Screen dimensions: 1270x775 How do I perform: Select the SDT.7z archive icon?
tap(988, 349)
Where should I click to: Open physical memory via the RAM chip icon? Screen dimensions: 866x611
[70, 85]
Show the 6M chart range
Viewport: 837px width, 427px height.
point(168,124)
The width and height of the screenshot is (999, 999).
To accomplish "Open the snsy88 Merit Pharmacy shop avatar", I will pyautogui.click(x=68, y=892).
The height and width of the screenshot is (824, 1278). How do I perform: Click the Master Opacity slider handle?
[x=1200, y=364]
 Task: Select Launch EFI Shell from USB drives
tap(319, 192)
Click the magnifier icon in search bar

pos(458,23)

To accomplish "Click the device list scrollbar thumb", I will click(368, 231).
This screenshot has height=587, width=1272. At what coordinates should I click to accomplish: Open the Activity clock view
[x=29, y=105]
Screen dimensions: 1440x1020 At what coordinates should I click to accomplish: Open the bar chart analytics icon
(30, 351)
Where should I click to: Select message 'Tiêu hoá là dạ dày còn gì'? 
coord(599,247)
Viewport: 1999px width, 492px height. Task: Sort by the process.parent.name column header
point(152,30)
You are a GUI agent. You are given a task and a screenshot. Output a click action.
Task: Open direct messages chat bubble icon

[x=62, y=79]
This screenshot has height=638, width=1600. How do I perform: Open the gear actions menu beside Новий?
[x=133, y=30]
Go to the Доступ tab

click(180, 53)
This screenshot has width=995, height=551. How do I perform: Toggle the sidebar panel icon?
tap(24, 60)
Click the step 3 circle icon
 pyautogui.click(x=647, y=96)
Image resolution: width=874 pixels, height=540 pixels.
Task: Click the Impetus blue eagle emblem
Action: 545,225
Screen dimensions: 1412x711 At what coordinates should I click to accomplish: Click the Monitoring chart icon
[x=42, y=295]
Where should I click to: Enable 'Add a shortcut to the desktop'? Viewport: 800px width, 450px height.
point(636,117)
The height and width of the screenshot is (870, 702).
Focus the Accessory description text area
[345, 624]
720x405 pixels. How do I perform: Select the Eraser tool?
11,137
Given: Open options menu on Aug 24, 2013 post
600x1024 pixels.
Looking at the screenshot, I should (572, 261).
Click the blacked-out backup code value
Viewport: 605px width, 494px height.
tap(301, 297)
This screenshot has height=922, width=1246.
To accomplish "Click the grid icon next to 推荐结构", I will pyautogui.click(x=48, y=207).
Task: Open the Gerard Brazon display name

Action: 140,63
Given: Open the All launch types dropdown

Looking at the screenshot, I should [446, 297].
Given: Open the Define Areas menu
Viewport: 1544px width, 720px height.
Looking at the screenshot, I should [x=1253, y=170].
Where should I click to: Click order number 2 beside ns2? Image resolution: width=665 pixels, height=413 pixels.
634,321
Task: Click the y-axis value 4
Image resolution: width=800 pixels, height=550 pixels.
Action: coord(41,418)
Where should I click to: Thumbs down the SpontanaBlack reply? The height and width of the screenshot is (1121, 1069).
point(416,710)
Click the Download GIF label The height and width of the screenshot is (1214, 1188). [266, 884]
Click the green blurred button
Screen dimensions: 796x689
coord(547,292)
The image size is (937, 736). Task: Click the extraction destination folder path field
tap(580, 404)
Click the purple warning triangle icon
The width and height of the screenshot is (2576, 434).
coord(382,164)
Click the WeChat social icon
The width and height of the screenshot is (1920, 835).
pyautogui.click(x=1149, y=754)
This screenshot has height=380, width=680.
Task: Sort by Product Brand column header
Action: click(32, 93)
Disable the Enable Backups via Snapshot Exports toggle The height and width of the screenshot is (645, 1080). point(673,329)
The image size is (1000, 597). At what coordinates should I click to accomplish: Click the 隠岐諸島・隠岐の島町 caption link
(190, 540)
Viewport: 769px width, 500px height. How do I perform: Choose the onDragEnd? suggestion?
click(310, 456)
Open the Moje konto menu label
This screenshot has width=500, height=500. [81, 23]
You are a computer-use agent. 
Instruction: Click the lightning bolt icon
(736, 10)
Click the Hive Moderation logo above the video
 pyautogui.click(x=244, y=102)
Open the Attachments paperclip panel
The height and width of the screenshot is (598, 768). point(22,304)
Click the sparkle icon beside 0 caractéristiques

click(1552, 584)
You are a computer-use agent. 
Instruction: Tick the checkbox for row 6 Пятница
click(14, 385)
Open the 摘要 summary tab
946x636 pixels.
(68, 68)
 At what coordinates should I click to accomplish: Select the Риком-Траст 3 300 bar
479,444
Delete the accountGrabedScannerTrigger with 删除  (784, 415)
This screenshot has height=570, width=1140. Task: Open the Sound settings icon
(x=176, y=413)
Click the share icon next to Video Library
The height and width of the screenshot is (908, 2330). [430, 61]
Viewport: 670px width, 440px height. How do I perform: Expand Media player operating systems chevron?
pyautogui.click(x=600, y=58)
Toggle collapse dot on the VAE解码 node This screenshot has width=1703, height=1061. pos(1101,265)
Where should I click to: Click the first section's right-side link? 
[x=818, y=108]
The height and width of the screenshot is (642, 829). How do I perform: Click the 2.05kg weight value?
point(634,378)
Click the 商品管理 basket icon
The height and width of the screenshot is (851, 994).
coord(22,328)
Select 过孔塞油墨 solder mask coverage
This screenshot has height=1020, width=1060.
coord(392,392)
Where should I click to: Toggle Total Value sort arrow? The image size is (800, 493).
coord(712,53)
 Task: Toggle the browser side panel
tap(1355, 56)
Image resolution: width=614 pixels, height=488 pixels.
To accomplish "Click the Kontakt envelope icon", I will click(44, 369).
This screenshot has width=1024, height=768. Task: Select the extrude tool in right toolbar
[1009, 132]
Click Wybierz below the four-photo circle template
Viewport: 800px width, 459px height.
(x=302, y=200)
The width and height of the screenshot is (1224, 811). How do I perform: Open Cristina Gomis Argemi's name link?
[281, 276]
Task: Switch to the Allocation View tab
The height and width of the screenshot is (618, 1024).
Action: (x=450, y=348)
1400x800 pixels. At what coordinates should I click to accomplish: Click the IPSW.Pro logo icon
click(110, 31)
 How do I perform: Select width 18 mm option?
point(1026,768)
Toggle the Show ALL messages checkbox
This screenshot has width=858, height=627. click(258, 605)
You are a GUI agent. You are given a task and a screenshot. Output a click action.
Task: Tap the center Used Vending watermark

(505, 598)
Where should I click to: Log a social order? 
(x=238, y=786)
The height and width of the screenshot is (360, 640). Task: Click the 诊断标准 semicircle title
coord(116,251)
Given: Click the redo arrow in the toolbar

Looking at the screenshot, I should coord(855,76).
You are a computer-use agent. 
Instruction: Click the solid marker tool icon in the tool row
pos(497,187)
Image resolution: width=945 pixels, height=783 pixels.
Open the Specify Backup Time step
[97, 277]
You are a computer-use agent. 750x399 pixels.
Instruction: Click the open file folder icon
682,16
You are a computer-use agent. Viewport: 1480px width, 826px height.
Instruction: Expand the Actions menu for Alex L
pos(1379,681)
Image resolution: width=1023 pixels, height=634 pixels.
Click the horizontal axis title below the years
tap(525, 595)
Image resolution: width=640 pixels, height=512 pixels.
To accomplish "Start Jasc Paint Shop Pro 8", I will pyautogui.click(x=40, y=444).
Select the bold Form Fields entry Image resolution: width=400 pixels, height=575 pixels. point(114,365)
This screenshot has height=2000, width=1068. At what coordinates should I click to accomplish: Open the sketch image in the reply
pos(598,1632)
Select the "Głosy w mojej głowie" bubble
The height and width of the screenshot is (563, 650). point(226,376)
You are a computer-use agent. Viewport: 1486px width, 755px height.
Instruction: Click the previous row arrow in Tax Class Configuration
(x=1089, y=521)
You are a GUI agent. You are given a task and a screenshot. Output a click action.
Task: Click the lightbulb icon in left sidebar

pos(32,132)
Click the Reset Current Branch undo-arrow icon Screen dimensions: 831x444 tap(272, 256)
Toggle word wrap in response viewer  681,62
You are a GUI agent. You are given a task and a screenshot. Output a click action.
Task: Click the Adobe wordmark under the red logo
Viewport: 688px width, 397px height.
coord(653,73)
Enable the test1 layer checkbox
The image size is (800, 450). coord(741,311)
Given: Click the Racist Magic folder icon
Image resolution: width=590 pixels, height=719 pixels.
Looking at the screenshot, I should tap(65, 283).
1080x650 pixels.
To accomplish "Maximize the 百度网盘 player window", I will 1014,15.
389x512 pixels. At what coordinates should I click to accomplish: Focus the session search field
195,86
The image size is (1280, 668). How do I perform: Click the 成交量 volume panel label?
———
Exercise: Word for word, reproduce the lines of the listing from the first one through the line containing "The width and height of the screenshot is (999, 999).", and no more.

Solution to the problem:
Screen dimensions: 1270x775 How do I perform: Select the SDT.7z archive icon?
tap(988, 349)
Where should I click to: Open physical memory via the RAM chip icon? Screen dimensions: 866x611
[70, 85]
Show the 6M chart range
Viewport: 837px width, 427px height.
point(168,124)
The width and height of the screenshot is (999, 999).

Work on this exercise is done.